What Jiu Jitsu Teaches Surgeons

It is always incredible to meet surgeons who also train jiu jitsu. Why are people who know so much about injuries and treat these injuries so drawn to the sport? I often wonder this about myself. Why do I keep going back?

The truth is… I cannot stay away.

From jiu jitsu or surgery.

Both environments demand presence, humility, and constant learning. The mats teach lessons that show up in the operating room, and the operating room reinforces lessons that apply on the mats.

Here are a few ways I have found the two worlds to be deeply interconnected.

Staying Calm in the Chaos

Have you ever had someone on your back trying to choke you while you fight to stay safe?

I have.

When I first started jiu jitsu, my heart rate would spike and I would start moving in a spastic, panicked way. Inevitably, that only made the choke tighter and led me to tapping.

In the operating room as a young resident, a similar feeling would come over me when there was a hiccup in surgery. Sweaty palms. Increased heart rate. Blood pressure rising. Pupils dilated.

Then I would look at the attending.

They would take a deep breath and calmly adjust. Almost as if the hiccup had not even phased them.

It was incredible to watch.

That calm problem solving in the middle of chaos is exactly what jiu jitsu teaches. Control the breathing. Slow the mind. Make the next right decision instead of reacting emotionally.

It is how I aim to operate now as an attending, both in surgery and on the mats.

Learning From Mistakes

Nobody is perfect. Patients sign consent forms because surgery carries risk. Even the most technically perfect surgery can have pitfalls.

That is where learning comes in.

Even when a surgery goes well, there are areas for improvement. I sit down after cases and take notes on what went well and what could be done better next time.

Jiu jitsu is exactly the same.

Today I was training with a teenager more than twenty years younger than me. She launched me into the air with a beautiful takedown. When I got home, I thought about what I could do better next time. Maybe pull guard sooner. Maybe keep my hips further back.

Then, I thought about what went well. After the throw, I did not let her advance her position. I recovered, got back on top, and kept working.

Progress comes from honest reflection, not perfection.

Having Plans A Through F

One of my mentors, Dr. Catalano, used to tell us, “Always have plans A through F.”

That man had some phenomenal one liners. He is also the author, as far as I know, of my favorite: “The enemy of good is great.”

What he meant was that in surgery, every step will not always go exactly as planned. Your A plan might not work in that moment, but your B or C plan can still lead to a great outcome. When you prepare ahead of time, the adjustment happens almost automatically.

Jiu jitsu is no different.

Maybe your A game is to pull guard, but your opponent beats you to it. Immediately you transition to your B game. You pass there guard and take their back, without even thinking.

The best athletes and the best surgeons are not the ones whose first plan works every time.

They are the ones who adapt quickly, when their first plan doesn’t work.

Precision Over Force… Sometimes

Something I often try to teach jiu jitsu athletes is to rely on technique rather than strength. This is especially important when bigger athletes want to roll with me, or when I am training with small feisty purple belts.

If you rely on strength all the time, your technique will never develop.

That does not mean strength never matters. Knowing when to turn up the intensity is important. That is why I say “sometimes.”

In the operating room we joke that we just need to be stronger. But just like in jiu jitsu, I am usually the smallest person in the room.

There have been times where I was able to place an anchor or remove an implant that someone bigger may have struggled with, simply by adjusting my angle or using a different technique.

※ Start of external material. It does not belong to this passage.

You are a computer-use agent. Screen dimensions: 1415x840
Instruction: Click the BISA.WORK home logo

If something is not working, the answer is not always more force.

Sometimes the answer is better mechanics.

Final Thoughts

The longer I practice both surgery and jiu jitsu, the more I realize they are not separate worlds.

Both reward patience and constant learning. Both demand that you stay calm when things do not go your way.

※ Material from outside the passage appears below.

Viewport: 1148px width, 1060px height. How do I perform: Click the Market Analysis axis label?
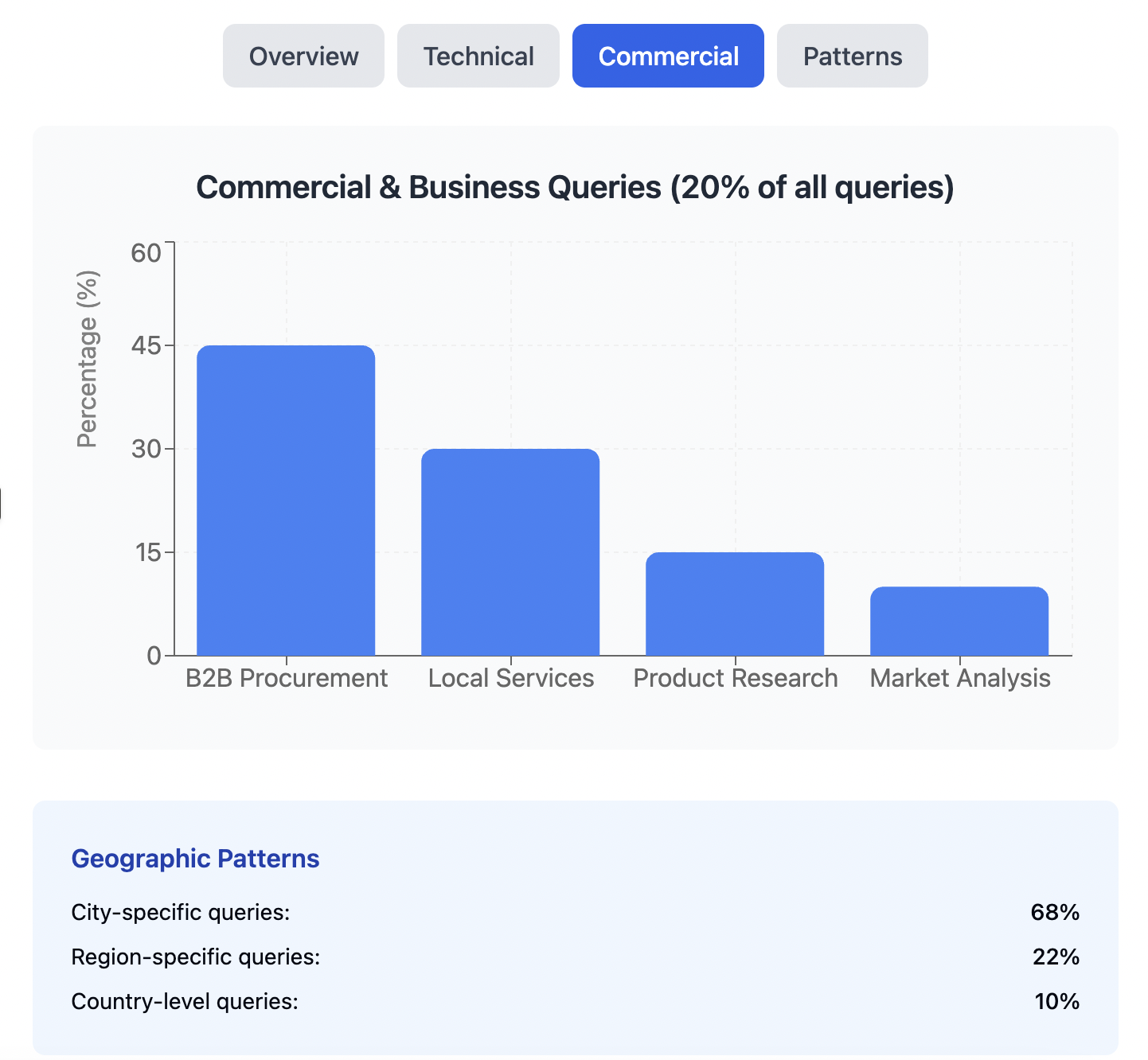(960, 678)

On the mats and in the operating room, you cannot control everything. But you can control your preparation, your mindset, and your willingness to learn from every experience.

Maybe that is why surgeons keep coming back to jiu jitsu.

And why jiu jitsu practitioners who become surgeons feel right at home in the operating room.

Both environments challenge you in the same way.

They demand that you stay present, stay curious, and keep improving.